* _Page text_:
-----
Skip to main content

Automating Data Loading with Tasks

A task encapsulates specific SQL statements that are designed to be executed either at predetermined intervals, triggered by specific events, or as part of a broader sequence of tasks. Tasks in Databend Cloud are commonly used to regularly capture data changes from streams, such as newly added records, and then synchronize this data with designated target destinations. Furthermore, tasks offer support for Webhook and other messaging systems, facilitating the delivery of error messages and notifications as needed.

Creating a Task

This topic breaks down the procedure of creating a task in Databend Cloud. In Databend Cloud, you create a task using the CREATE TASK command. When creating a task, follow the illustration below to design the workflow:

alt text

  1. Set a name for the task.

  2. Specify a warehouse to run the task. To create a warehouse, see Work with Warehouses.

  3. Determine how to trigger the task to run.

    • You can schedule the task to run by specifying the interval in minutes or seconds, or by using a CRON expression with an optional time zone for more precise scheduling.
    Examples:
    -- This task runs every 2 minutes
    CREATE TASK mytask
    WAREHOUSE = 'default'
    SCHEDULE = 2 MINUTE
    AS ...

    -- This task runs daily at midnight (local time) in the Asia/Tokyo timezone
    CREATE TASK mytask
    WAREHOUSE = 'default'
    SCHEDULE = USING CRON '0 0 0 * * *' 'Asia/Tokyo'
    AS ...
    • Alternatively, you can establish dependencies between tasks, setting the task as a child task in a Directed Acyclic Graph.
    Examples:
    --  This task is dependent on the completion of the 'task_root' task in the DAG
    CREATE TASK mytask
    WAREHOUSE = 'default'
    AFTER task_root
    AS ...
  4. Specify the condition under which the task will execute, allowing you to optionally control task execution based on a boolean expression.

    Examples:
    -- This task runs every 2 minutes and executes the SQL after AS only if 'mystream' contains data changes
    CREATE TASK mytask
    WAREHOUSE = 'default'
    SCHEDULE = 2 MINUTE
    WHEN STREAM_STATUS('mystream') = TRUE
    AS ...
-----
* _Data shown_:
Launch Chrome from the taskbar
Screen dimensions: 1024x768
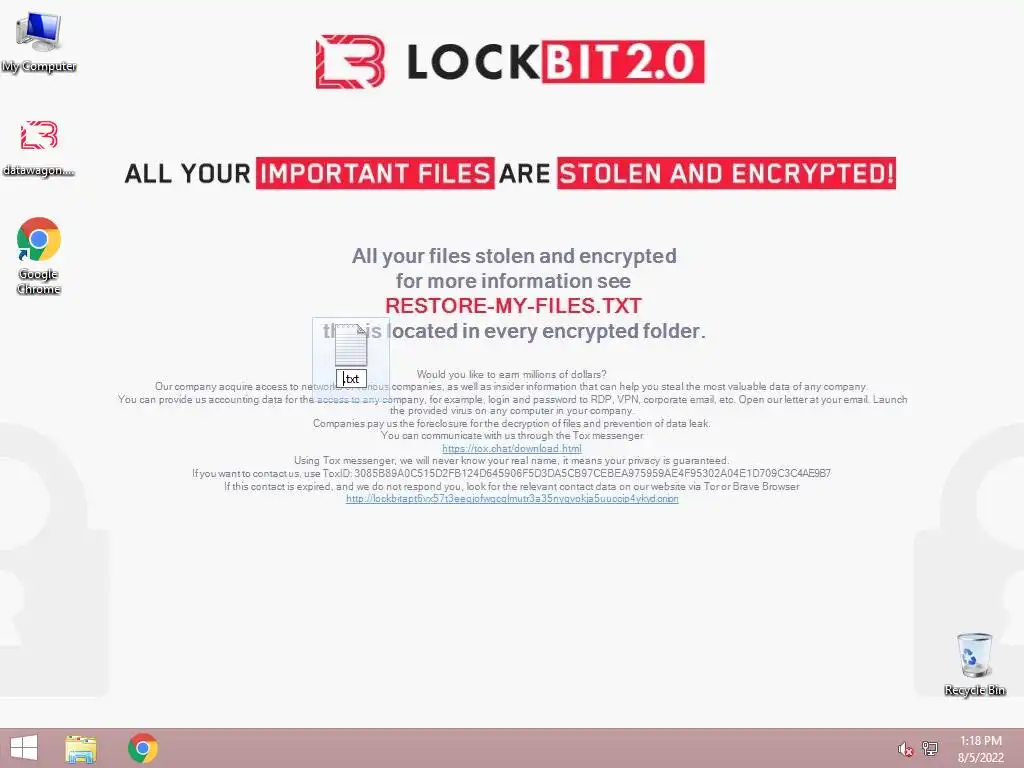coord(142,748)
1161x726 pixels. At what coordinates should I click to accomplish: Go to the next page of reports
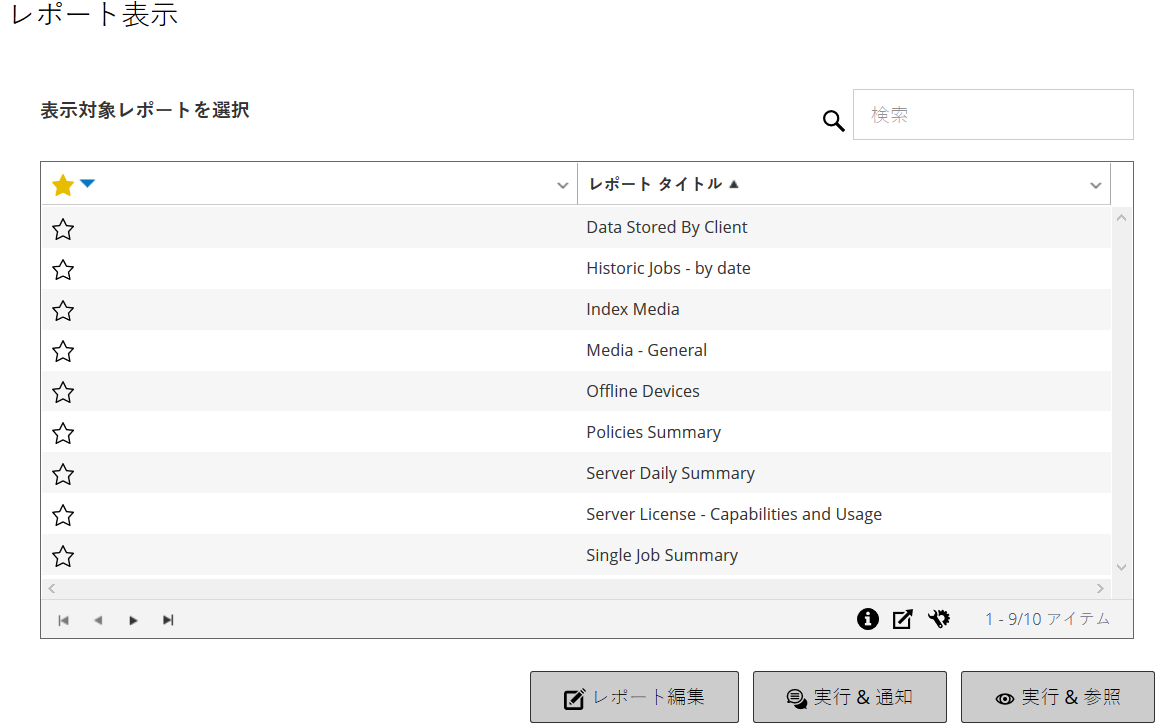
-----
* _Given exercise_: Continue the guide to creating tasks in Databend Cloud, picking up after its last sentence.

* _Response to this exercise_:
  5. Specify what to do if the task results in an error, including options such as setting the number of consecutive failures to suspend the task and specifying the notification integration for error notifications. For more information about setting an error notification, see Configuring Notification Integrations.

    Examples:
    --  This task will suspend after 3 consecutive failures
    CREATE TASK mytask
    WAREHOUSE = 'default'
    SUSPEND_TASK_AFTER_NUM_FAILURES = 3
    AS ...

    -- This task will utilize the 'my_webhook' integration for error notifications.
    CREATE TASK mytask
    WAREHOUSE = 'default'
    ERROR_INTEGRATION = 'my_webhook'
    AS ...
  6. Specify the SQL statement the task will execute.

    Examples:
    -- This task updates the 'age' column in the 'employees' table, incrementing it by 1 every year.
    CREATE TASK mytask
    WAREHOUSE = 'default'
    SCHEDULE = USING CRON '0 0 1 1 * *' 'UTC'
    AS
    UPDATE employees
    SET age = age + 1;

Configuring Notification Integrations

Databend Cloud allows you to configure error notifications for a task, automating the process of sending notifications when an error occurs during the task execution. It currently supports Webhook integrations, facilitating seamless communication of error events to external systems or services in real-time.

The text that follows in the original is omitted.